The action in itself was not unprecedentd; step by step in recent years, the government, in a haphazard, unplanned way, has gradually been broadening the welfare principle to private corporations as well as to individuals and various vital fields, such as agriculture and the military-industrial complex.

What makes the Chrysler salvage operation significant, aside from the magnitude of the federal loan guarnatee ($1.5 billion), is that, unlike the earlier rescue of the Lockheed Corporation, this was not an ad hoc decision. It was debated for months in the full knowledge that a significant and lasting national policy was at stake.

Unlike many of his colleagues who at first were openly skeptical of Chrysler's chances of winning congressional help, Sen. William Proxmire (D.-Wis.) chairman of the Senate Banking Committee, foresaw at once how it would turn out. Proxmire, who led the fight against Chrysler, as he did against the $250 million Lockheed resuscitation, flatly predicted month ago that the "Chrysler bail-out can't lose." He perceived that corporate welfarism, backed by business, banking labor and the White House, was irresistible and had already gone beyond the point of no return.
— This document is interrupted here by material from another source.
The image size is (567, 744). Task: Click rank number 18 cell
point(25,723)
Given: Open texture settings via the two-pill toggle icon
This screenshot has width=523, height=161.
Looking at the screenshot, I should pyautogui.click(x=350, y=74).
There is no denying that Washington, through the use of loan guarantees, has spread a little-noticed financial safety net under a wide range of business activities. Federal loans and loan guarantees to private businesses and public programs are estimated at over $400 billion for 1980.

Home buyers and farmers get the largest share of these federally insured loans, but loans also have gone to steel companies, airlines, railroads, ship-builders, housing developers and countless other enterprises, such as subway construction and saving like New York from collapse.

The steady expansion of the Insured Society now includes financial protection not only for the poor, the elderly, the ill, the handicapped and the unemployed, but also insurance against bank failures and defunct private pension funds. Moreover, insured loans now range from putting students through college to cushioning catastrophes like floods and huricanes.

When the 96th Congress opened this year, the Conservative Trend appeared to dominate the thinking on Capitol Hill. There was much talk of taming big government the welfare state. Rep. Robert Bauman (R-Md.), chairman of the American Conservative Union, said, "Our time has come." Sen. Roger Jepson (R-Iowa) said, "There's a new day in the Congress. There's a new climate. They ain't seen nothing yet."

Later, when Congress passed a tentative budget, it voted for less spending than proposed by President Carter and called for a balanced budget for fiscal 1980. But that's not the way it turned out, for Congress finally settled for a $547 million budget that was higher, not lower, than Carter's original figure. It also settled for deficit now estimated at $35 billion to $40 billion, or an increase of $10 billion over last year's deficit.

In the process, little more was heard about reducing Social Security or food stamp benefits. Congress also discovered, to the surprise of the conservatives, that the public favored wage and price controls, rationing of gasoline and a costly national health program.

In his own bow to the Conversative Trend, President Carter pledged he would balance the budget in his first term, but he is now about to offer the country his fiscal 1981 budget, which will project still another deficit, probably around $15 billion or more.

The president is readying the country's first $600 billion budget (actually, $615 billion). Despite his pose as a fiscal conservative, Carter is setting a post-World War II record for budget deficits. By next fall, they will total about $157 billion. He can always point out, however, that the two prececing Republican presidents -- Nixon and Ford -- rang up a combined deficit of $180 billion. The Insured Society does not come cheap, whatever its merits.